Banks could be gearing up to issue a substantial amount of subordinated debt as the economic environment becomes more favorable, bank bond analysts said.

In recent months U.S. domestic banks have issued little subordinated debt-primarily because they are still stuffed with capital from their issuance of trust-preferred securities during the past year.

However, the climate has become favorable enough to attract some financial giants off the sidelines.

"I'm not calling for a deluge of issuance," said Joseph Labriola, the head of corporate bond research at PaineWebber Inc. "But there will be a fair amount of issuance. There will be issuers that step up to the plate because the technicals are so good."

Some factors behind the favorable environment for issuance include expectations of strong third-quarter earnings at banks and the belief that interest rates will remain favorable.

Other factors include the improving swap rate and fixed rate, which enable banks to issue securities cheaply.

Mr.
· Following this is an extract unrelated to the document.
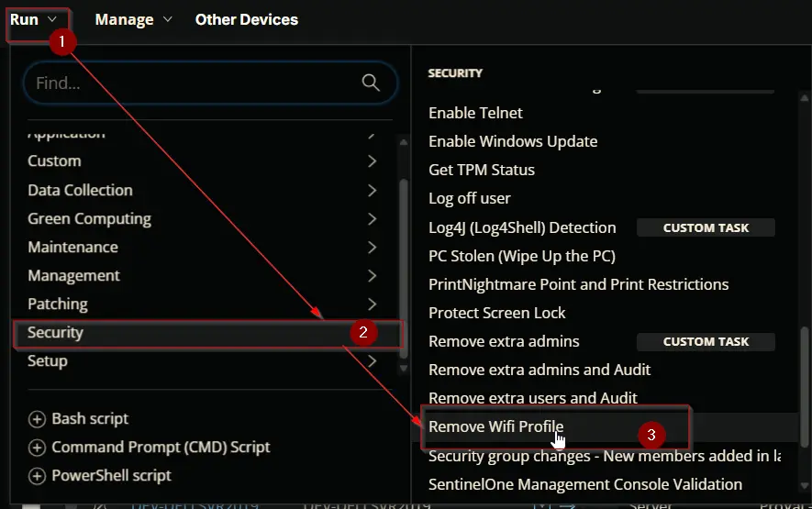Screen dimensions: 812x509
Task: Open the Manage dropdown menu
Action: point(133,19)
Labriola said the fixed rate for 10-year subordinate debt has tightened 3 to 5 basis points since summer, while swap rate spreads are considerably wider than they've been all year.

Bankers Trust New York Corp. and BankAmerica Corp. took advantage of the climate last week, issuing $200 million and $250 million of subordinated debt, respectively.

In other news, investors reportedly are passing on the new bonds expected to be issued by a minority-controlled subsidiary of Republic New York Corp.

Safra Republic Holdings SA of Luxembourg plans to issue $250 million in 1,000-year securities, which offer investors from 7 to 14 basis points more in yield than 100-year bonds.

Lehman Brothers, the underwriter on the issue, is placing the privately.

Market sources, however, say that the issue is slow to sell and that Lehman officials had to offer investors and extra 5 basis points raising the yeild margin to 0.97 points.

Investors worry that the securities, which are called debt but look like equity, could draw fire from the Treasury Department. Others fret that the maturity will be hard to explain to customers.

"I think the security will raise some eyebrows from regulators," said one bond investor. "And bond investors will probably have problems with it. If the security falls into the category of equity, it will not get favorable tax treatment."

Lehman officials were unavailable for comment.